Le Premier ministre britannique, Boris Johnson, aura tenu parole. Dès le premier jour de son mandat, il avait promis de « libérer » les OGM dans l’agriculture et l’alimentation des réglementations européennes jugées étouffantes et disproportionnées. Après l’adoption, par voie réglementaire, de règles plus souples pour les essais en champ [1], un projet de loi a été présenté à la Chambre des communes le 25 mai 2022 pour assouplir les règles concernant la dissémination des OGM dans l’environnement (commercialisation et recherche) [2].
Le discours de la Reine, prononcé en son nom quelques jours plus tôt par le Prince Charles, présentait les objectifs visés par ce projet de loi. Le Prince Charles a ainsi déclaré que « (m)es ministres encourageront l’innovation agricole et scientifique chez nous. La législation libérera le potentiel des nouvelles technologies pour promouvoir une agriculture et une production alimentaire durables et efficaces » [3]. Une déclaration vague pour un projet de loi aux lourdes implications mais truffé d’imprécisions.
Une nouvelle catégorie juridique pour des OGM qui ne seraient pas des OGM
Le projet de loi, dont les règles ne s’appliqueront qu’à l’Angleterre [4], vise à faire sortir du champ de la législation OGM certains OGM pour lesquels est créée une nouvelle catégorie juridique : les « organismes issus de sélection de précision » (« precision bred organisms » ou « PBOs »), végétaux ou animaux. Un néologisme de plus dédié à noyer le poisson, après les « NBT » et autres techniques d’édition de gène.
Ces OGM relèveront de règles spécifiques moins contraignantes. Mais les contours de cette nouvelle catégorie juridique sont flous. Le projet de loi définit les « organismes issus de sélection de précision » comme des organismes dont les caractéristiques du génome auraient pu résulter d’un « processus traditionnel » ou d’une « transformation naturelle« [5], sans pour autant définir clairement ces notions ni de quelles caractéristiques il s’agit [6]. La définition est très large et met l’accent sur les caractéristiques du produit final, sans égard aux techniques utilisées pour l’obtenir. Une manière de se démarquer clairement de la réglementation OGM de l’Union européenne qui, jusqu’à présent, définit les OGM par les procédés de modification génétique utilisés.

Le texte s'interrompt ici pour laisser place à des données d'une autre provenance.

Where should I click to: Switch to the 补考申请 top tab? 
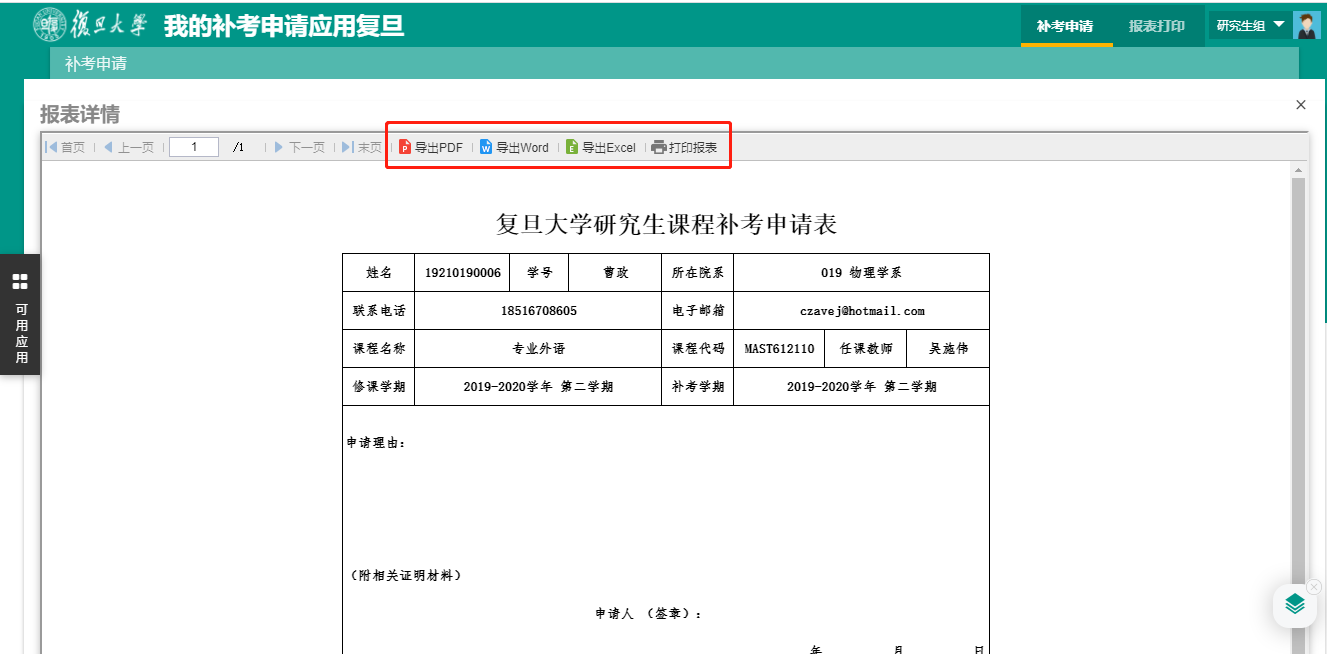1065,26
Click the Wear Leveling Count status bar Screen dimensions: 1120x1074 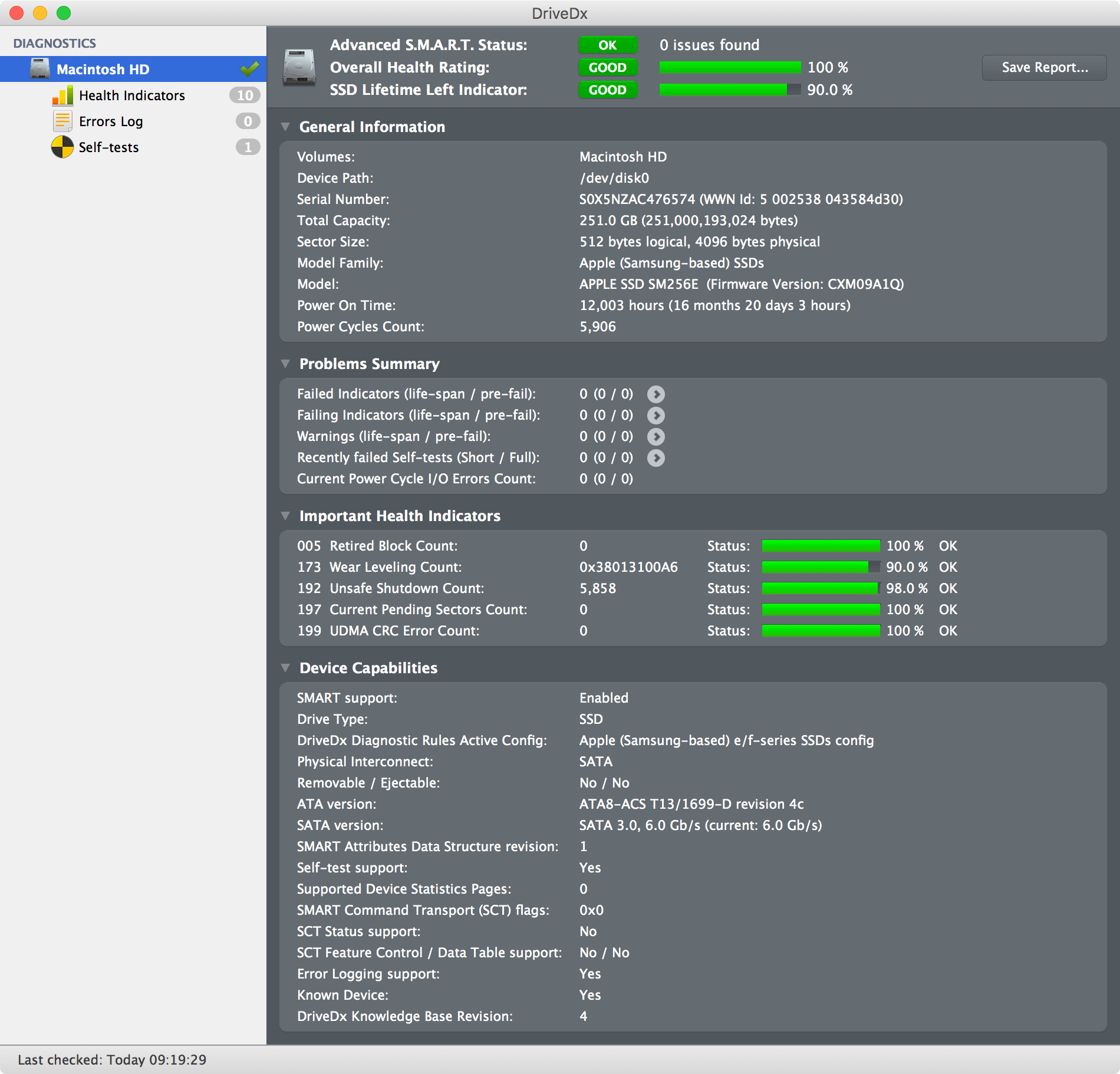pos(821,567)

Pour Pat Thomas, directrice de l’association Beyond GM [7], l’emploi de l’expression « sélection de précision » est une manœuvre pour éviter que soient associées à ces OGM prétendus d’un genre nouveau les questions scientifiques, éthiques et environnementales que la population se pose à propos des OGM. Elle insiste sur le fait que l’expression, peu connue et peu comprise du grand public, trouve son origine dans le marketing et non dans la science [8]. D’ailleurs, des sociétés savantes, comme le Nuffield Council on Bioethics, le Roslin Institute et l’Insitute of Food Science & Technology ont émis de sérieuses réserves sur cette expression jugée trop simpliste et hasardeuse [9].

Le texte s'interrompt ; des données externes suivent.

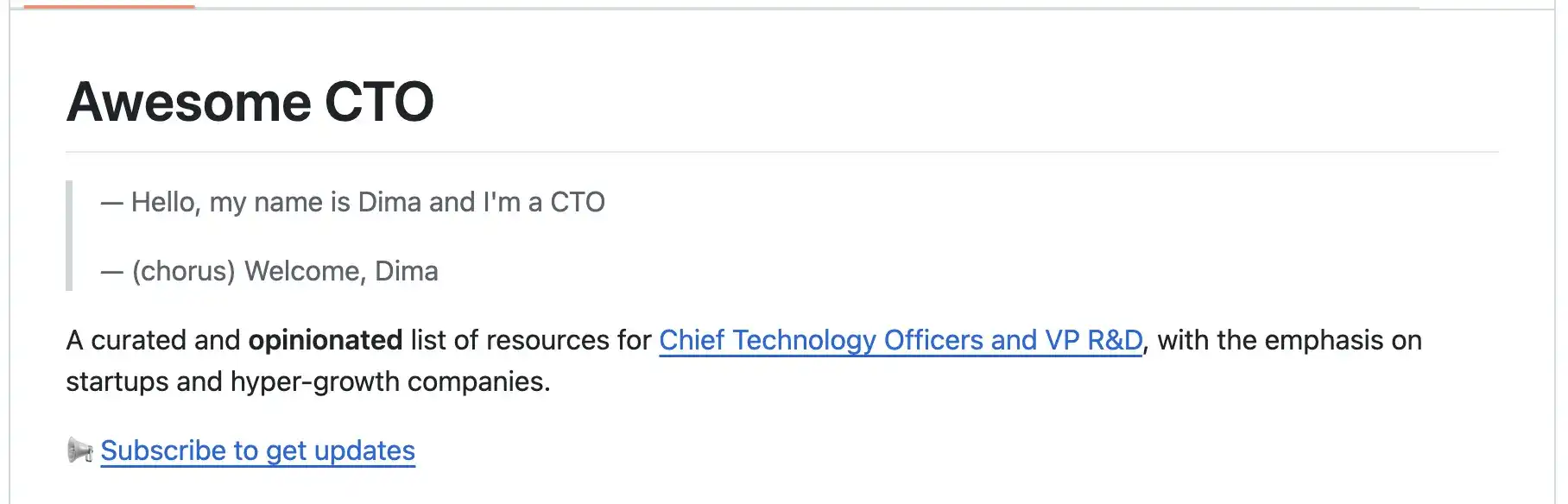Click the megaphone emoji icon

point(79,450)
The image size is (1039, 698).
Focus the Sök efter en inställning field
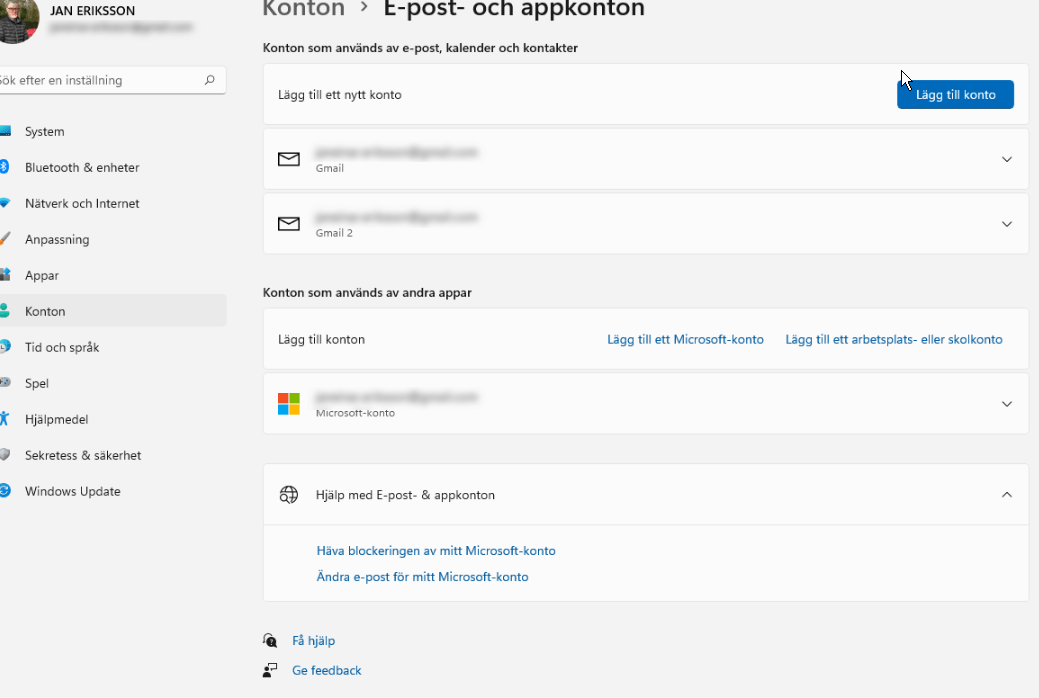coord(100,80)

C’est pourtant précisément la science que le gouvernement britannique invoque à l’appui de son projet de loi. Le ministre de l’environnement, M. George Eustice, justifie en effet cette différence de traitement entre OGM par le fait que « (l)a grande majorité des scientifiques sont d’avis que ces techniques de sélection de précision, qui ne produisent rien qui ne puisse être obtenu par des processus de sélection naturels, ne sont en fait pas des OGM » [10]. Une manière peu subtile de signifier que la question ne souffre aucun débat. Pourtant, cette position prend le contre-pied de toutes les définitions juridiques des OGM (directive 2001/18 et Protocole de Cartagena) qui reposent sur les techniques utilisées et non sur les seules caractéristiques du produit final et de leur confirmation par un arrêt de la Cour de justice de l’Union européenne de 2018 [11]. Surtout, l’affirmation du ministre britannique justifie le fait d’accorder à ces OGM une présomption d’absence ou de moindre risques en dépit des études scientifiques tendant à prouver le contraire.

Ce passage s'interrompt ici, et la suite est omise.